Given task:
Return the following lines word for word, with nothing changed.

(Records from a collection)
[BEGIN]
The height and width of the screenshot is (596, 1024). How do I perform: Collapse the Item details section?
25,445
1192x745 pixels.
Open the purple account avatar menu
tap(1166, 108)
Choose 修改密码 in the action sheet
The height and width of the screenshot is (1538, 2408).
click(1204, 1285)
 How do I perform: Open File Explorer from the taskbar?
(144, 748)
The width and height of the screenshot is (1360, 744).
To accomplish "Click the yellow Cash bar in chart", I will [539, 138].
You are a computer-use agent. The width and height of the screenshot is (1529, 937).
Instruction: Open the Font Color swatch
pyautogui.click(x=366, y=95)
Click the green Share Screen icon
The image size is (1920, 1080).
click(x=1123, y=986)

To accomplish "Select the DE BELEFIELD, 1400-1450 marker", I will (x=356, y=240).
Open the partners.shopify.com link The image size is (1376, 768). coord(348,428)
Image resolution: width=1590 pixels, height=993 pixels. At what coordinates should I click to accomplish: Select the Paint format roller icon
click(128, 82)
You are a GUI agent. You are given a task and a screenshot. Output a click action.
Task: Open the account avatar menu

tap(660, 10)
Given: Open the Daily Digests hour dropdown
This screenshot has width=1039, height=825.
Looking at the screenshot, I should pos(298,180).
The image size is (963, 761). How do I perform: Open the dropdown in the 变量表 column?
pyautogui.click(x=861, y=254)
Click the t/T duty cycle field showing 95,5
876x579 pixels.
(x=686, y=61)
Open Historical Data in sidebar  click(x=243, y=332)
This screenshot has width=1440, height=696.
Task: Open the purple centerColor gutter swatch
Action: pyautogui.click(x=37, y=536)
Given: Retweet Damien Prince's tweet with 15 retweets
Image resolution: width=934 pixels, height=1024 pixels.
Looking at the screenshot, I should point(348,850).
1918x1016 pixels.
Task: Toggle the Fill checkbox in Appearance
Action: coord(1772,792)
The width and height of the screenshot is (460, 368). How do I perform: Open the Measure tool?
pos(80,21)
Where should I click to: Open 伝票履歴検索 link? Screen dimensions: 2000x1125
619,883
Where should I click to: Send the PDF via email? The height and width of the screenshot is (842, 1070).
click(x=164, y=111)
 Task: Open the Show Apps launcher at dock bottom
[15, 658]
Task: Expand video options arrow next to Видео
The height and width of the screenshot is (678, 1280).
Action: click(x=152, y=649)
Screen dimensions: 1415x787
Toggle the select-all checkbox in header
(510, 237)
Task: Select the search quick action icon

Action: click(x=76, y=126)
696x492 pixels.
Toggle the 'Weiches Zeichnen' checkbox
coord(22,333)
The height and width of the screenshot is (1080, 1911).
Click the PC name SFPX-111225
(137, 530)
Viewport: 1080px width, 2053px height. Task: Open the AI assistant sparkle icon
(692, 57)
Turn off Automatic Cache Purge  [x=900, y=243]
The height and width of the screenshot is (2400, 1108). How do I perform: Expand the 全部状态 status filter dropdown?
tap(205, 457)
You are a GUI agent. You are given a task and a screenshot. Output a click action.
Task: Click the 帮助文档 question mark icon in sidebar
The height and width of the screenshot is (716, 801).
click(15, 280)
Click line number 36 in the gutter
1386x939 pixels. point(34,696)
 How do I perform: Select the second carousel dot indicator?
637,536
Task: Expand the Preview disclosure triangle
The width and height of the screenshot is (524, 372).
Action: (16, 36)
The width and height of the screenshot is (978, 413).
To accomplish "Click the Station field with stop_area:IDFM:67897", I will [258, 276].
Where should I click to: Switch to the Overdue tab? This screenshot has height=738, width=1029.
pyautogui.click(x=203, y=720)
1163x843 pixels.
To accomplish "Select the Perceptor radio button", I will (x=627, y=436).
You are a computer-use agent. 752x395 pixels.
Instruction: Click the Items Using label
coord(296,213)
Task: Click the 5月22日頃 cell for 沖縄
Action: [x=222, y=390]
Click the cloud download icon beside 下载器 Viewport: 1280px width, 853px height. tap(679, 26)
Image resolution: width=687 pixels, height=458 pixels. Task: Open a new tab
[END]
Output below:
The height and width of the screenshot is (596, 1024). How do I perform: Collapse the Item details section?
25,445
1192x745 pixels.
Open the purple account avatar menu
tap(1166, 108)
Choose 修改密码 in the action sheet
The height and width of the screenshot is (1538, 2408).
click(1204, 1285)
 How do I perform: Open File Explorer from the taskbar?
(144, 748)
The width and height of the screenshot is (1360, 744).
To accomplish "Click the yellow Cash bar in chart", I will [539, 138].
You are a computer-use agent. The width and height of the screenshot is (1529, 937).
Instruction: Open the Font Color swatch
pyautogui.click(x=366, y=95)
Click the green Share Screen icon
The image size is (1920, 1080).
click(x=1123, y=986)

To accomplish "Select the DE BELEFIELD, 1400-1450 marker", I will (x=356, y=240).
Open the partners.shopify.com link The image size is (1376, 768). coord(348,428)
Image resolution: width=1590 pixels, height=993 pixels. At what coordinates should I click to accomplish: Select the Paint format roller icon
click(128, 82)
You are a GUI agent. You are given a task and a screenshot. Output a click action.
Task: Open the account avatar menu

tap(660, 10)
Given: Open the Daily Digests hour dropdown
This screenshot has width=1039, height=825.
Looking at the screenshot, I should pos(298,180).
The image size is (963, 761). How do I perform: Open the dropdown in the 变量表 column?
pyautogui.click(x=861, y=254)
Click the t/T duty cycle field showing 95,5
876x579 pixels.
(x=686, y=61)
Open Historical Data in sidebar  click(x=243, y=332)
This screenshot has width=1440, height=696.
Task: Open the purple centerColor gutter swatch
Action: pyautogui.click(x=37, y=536)
Given: Retweet Damien Prince's tweet with 15 retweets
Image resolution: width=934 pixels, height=1024 pixels.
Looking at the screenshot, I should point(348,850).
1918x1016 pixels.
Task: Toggle the Fill checkbox in Appearance
Action: coord(1772,792)
The width and height of the screenshot is (460, 368). How do I perform: Open the Measure tool?
pos(80,21)
Where should I click to: Open 伝票履歴検索 link? Screen dimensions: 2000x1125
619,883
Where should I click to: Send the PDF via email? The height and width of the screenshot is (842, 1070).
click(x=164, y=111)
 Task: Open the Show Apps launcher at dock bottom
[15, 658]
Task: Expand video options arrow next to Видео
The height and width of the screenshot is (678, 1280).
Action: click(x=152, y=649)
Screen dimensions: 1415x787
Toggle the select-all checkbox in header
(510, 237)
Task: Select the search quick action icon

Action: click(x=76, y=126)
696x492 pixels.
Toggle the 'Weiches Zeichnen' checkbox
coord(22,333)
The height and width of the screenshot is (1080, 1911).
Click the PC name SFPX-111225
(137, 530)
Viewport: 1080px width, 2053px height. Task: Open the AI assistant sparkle icon
(692, 57)
Turn off Automatic Cache Purge  [x=900, y=243]
The height and width of the screenshot is (2400, 1108). How do I perform: Expand the 全部状态 status filter dropdown?
tap(205, 457)
You are a GUI agent. You are given a task and a screenshot. Output a click action.
Task: Click the 帮助文档 question mark icon in sidebar
The height and width of the screenshot is (716, 801).
click(15, 280)
Click line number 36 in the gutter
1386x939 pixels. point(34,696)
 How do I perform: Select the second carousel dot indicator?
637,536
Task: Expand the Preview disclosure triangle
The width and height of the screenshot is (524, 372).
Action: (16, 36)
The width and height of the screenshot is (978, 413).
To accomplish "Click the Station field with stop_area:IDFM:67897", I will [258, 276].
Where should I click to: Switch to the Overdue tab? This screenshot has height=738, width=1029.
pyautogui.click(x=203, y=720)
1163x843 pixels.
To accomplish "Select the Perceptor radio button", I will (x=627, y=436).
You are a computer-use agent. 752x395 pixels.
Instruction: Click the Items Using label
coord(296,213)
Task: Click the 5月22日頃 cell for 沖縄
Action: [x=222, y=390]
Click the cloud download icon beside 下载器 Viewport: 1280px width, 853px height. tap(679, 26)
Image resolution: width=687 pixels, height=458 pixels. Task: Open a new tab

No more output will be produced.